A fifth lessor says it has experienced payment delays of under one month, but that even this level of delay is "unacceptable".
"It feels like the whole situation of HNA is getting to a really critical point," the person says, adding that the problem appears to be coming not from the airlines, which are still making money, but from their parent company.
In an emailed statement, HNA Group says: "Hainan Airlines Holdings Co., Ltd and its subsidiaries keep a safe and stable operation, and good trading relations with each lessor. The payment obligation is held in reasonable payment days with clear plan."
According to Airfinance Journal's Fleet Tracker, other lessors with exposure to HNA affiliates include AerCap, Aircastle, Aergo Capital, Air Lease, ALAFCO, Apollo Aviation , Aviation Capital, Avolon, BBAM, BOC Aviation, Bocom Leasing, Bohai Leasing, CCB Leasing, CDB Leasing, CALC, China West Air, DAE Capital, ECC Leasing, Everbright Financial Leasing, GECAS, Goshawk, Hong Kong International Aviation Leasing, ICBC Leasing, Jackson Square Aviation, KKR DVB Aviation Capital, Macquarie AirFinance, Magnetar Capital, Merx Aviation, Minsheng Financial Leasing, Orix Aviation, Skyco Leasing, SKY Leasing, SMBC Aviation Capital and Sojitz Aircraft Leasing.

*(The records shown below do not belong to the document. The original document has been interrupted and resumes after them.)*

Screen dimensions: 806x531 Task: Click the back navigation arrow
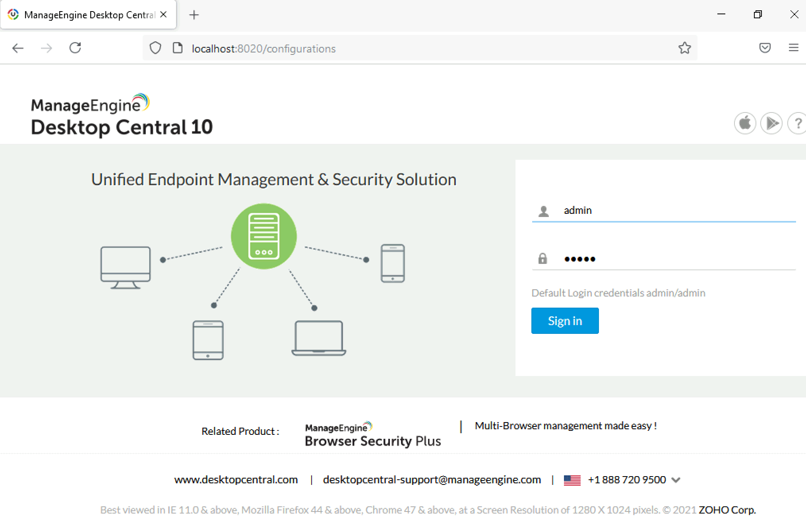pos(17,48)
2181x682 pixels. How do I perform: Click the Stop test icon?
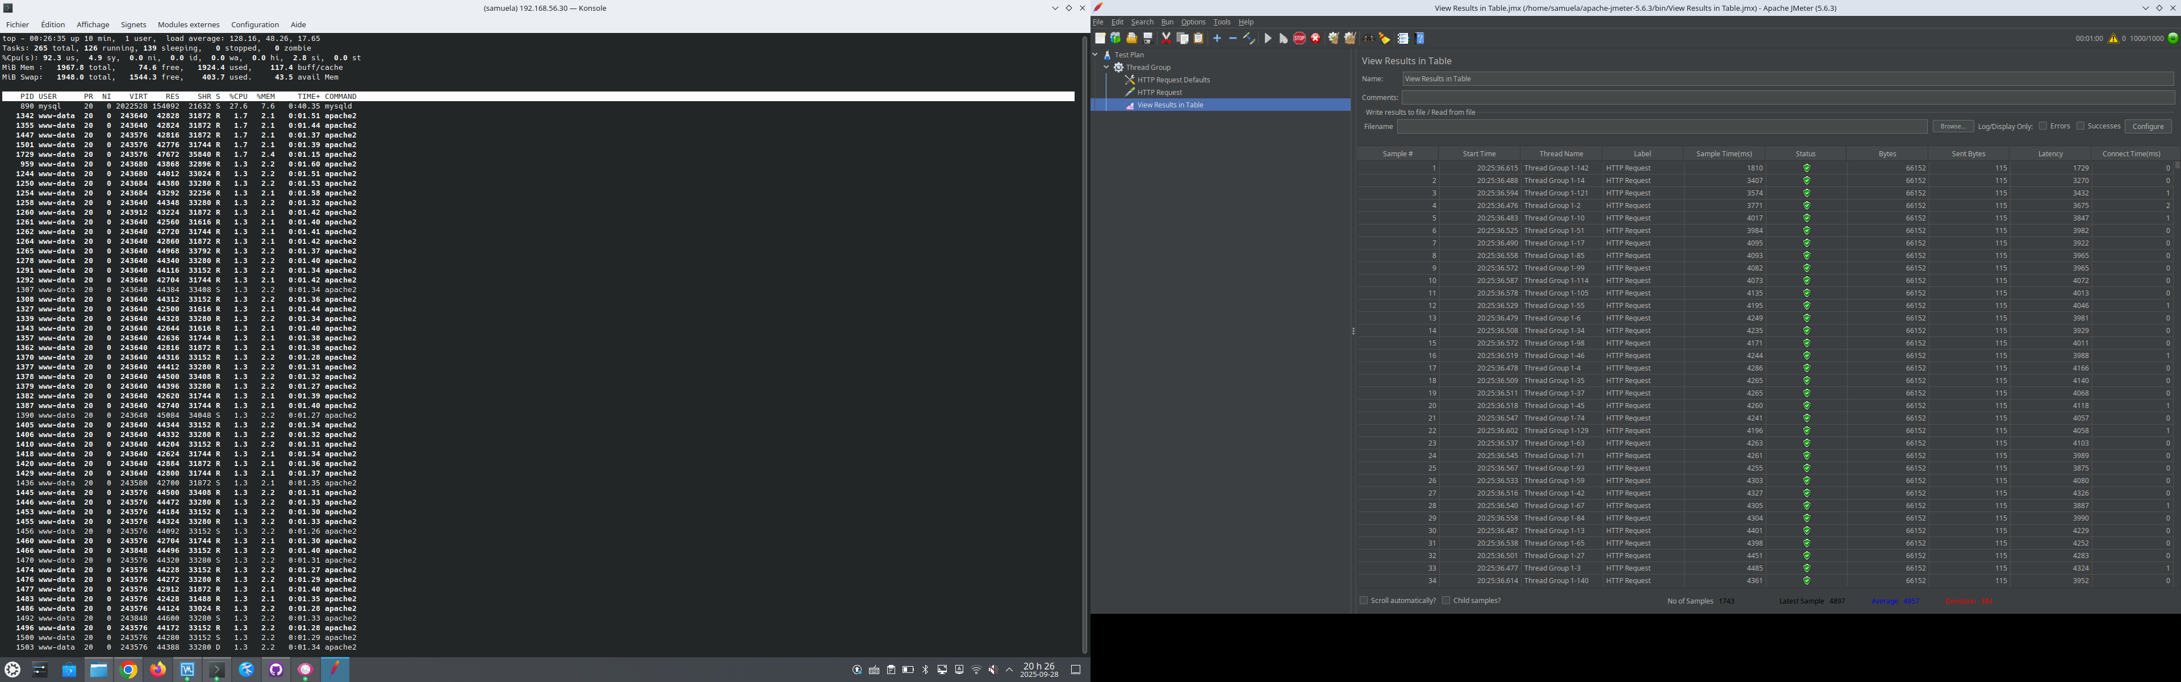[x=1300, y=38]
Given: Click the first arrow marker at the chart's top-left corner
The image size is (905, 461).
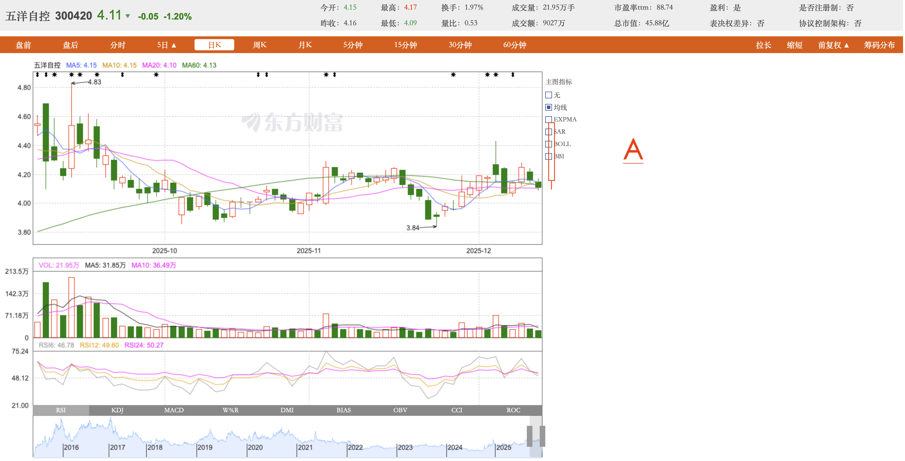Looking at the screenshot, I should tap(37, 74).
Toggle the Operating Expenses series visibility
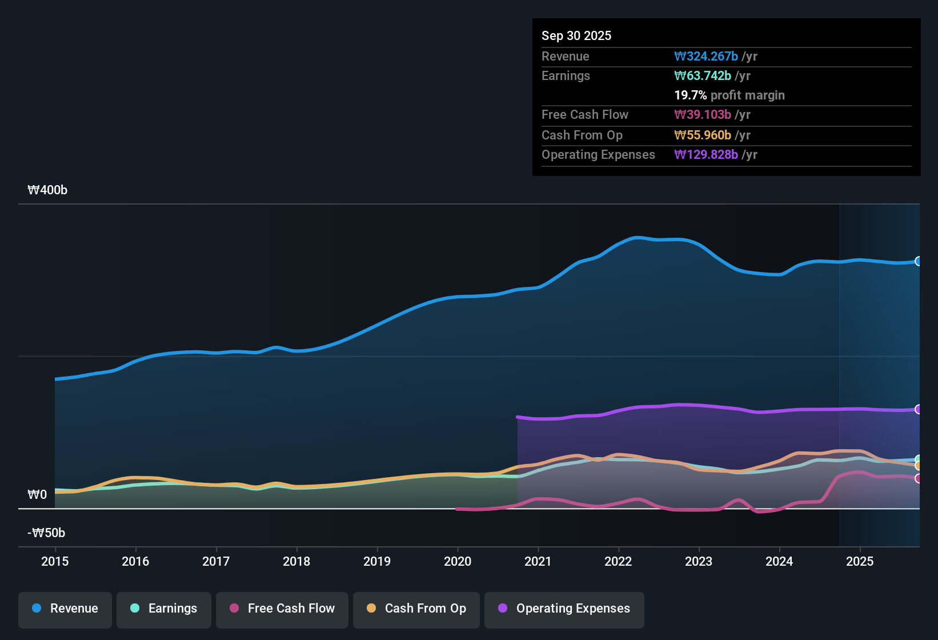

Newswire Reuters reported on 20 November that HNA Group has asked its lenders to extend the maturity of a $448 million loan by three months. The one-year loan, which is provided by Bank of East Asia, Nanyang Commercial Bank and Chong Hing Bank, is due on 24 November.

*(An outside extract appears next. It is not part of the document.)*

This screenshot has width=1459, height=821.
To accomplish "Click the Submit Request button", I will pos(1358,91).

Chinese magazine Caixin reported earlier in November that HNA had fired the head of its tourism unit, which runs Hainan Airlines.

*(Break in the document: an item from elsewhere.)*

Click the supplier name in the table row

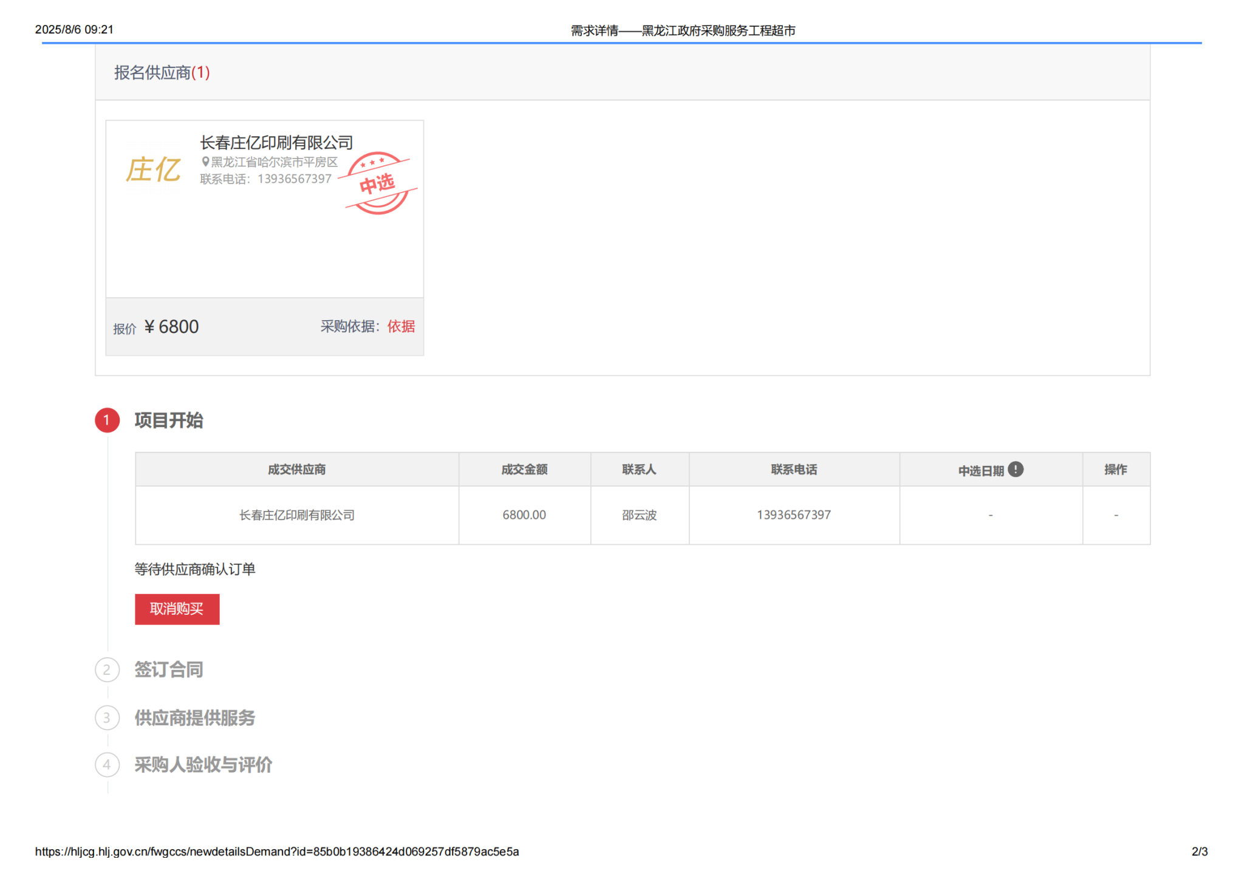296,515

In August, the New York Times reported that a US company that buys engines, spare parts and other airline equipment for Hainan Airlines had come under scrutiny. The newspaper said that Pacific American Corporation (PAC), which Hainan Airlines' parent HNA previously said was an independent company, is actually run by the son and younger brother of HNA’s co-founder and co-chairman Chen Feng – and was once controlled by HNA.
While the exact impact of the above events on the company, whose shareholding structure has been investigated in particular by The New York Times (external link), remains unclear, sources say that HNA is likely prioritising payments to lessors with which it has stronger relationships, while leaving smaller-time leasing partners hanging, in order to support less cash-rich areas of the group.
“In China we have a saying: you have 10 pots but you have nine lids, so only some get covered. Maybe in this case there are only six or seven lids,” says one lessor source, adding that the likelihood of prompt payment depends on the relationship with the company.
“If you just buy a portfolio of one or two aircraft
An HNA insider says the airlines are generating cash but that some of that cash is being used for other purposes within the group.
“This is about the third or fourth time in their history where they have effectively managed the cash-flow by delaying payments to suppliers that they thought they could get away with,” the person says.
The person says that if, for example, HNA delays payments for one month on 100 aircraft with $350,000-per-month lease rentals, that could free up $35 million, which is “almost like a rollover loan”.
However, the person expresses concern about the reputational impact on the group from this short-term cash-saving strategy.
“I think the problem for the people who are making this decision is they don’t realise the impact it will have,” the person says, adding: “If they have to do it, they have to do it, but the damage that’s being done compared to going out and raising an extra $100 million of liquidity in a usual manner is not good. I think they are damaging the group’s reputation."
HNA Group says in an emailed statement: "As a company listed on the Shanghai Stock Exchange, Hainan Airlines Holding’s actual controller is Provincial State-owned Assets Management Committee of Hainan. Hainan Airlines Holding and its subsidiaries strictly comply with the regulatory requirements of the CSRC and SSE for corporate governance and corporate operation."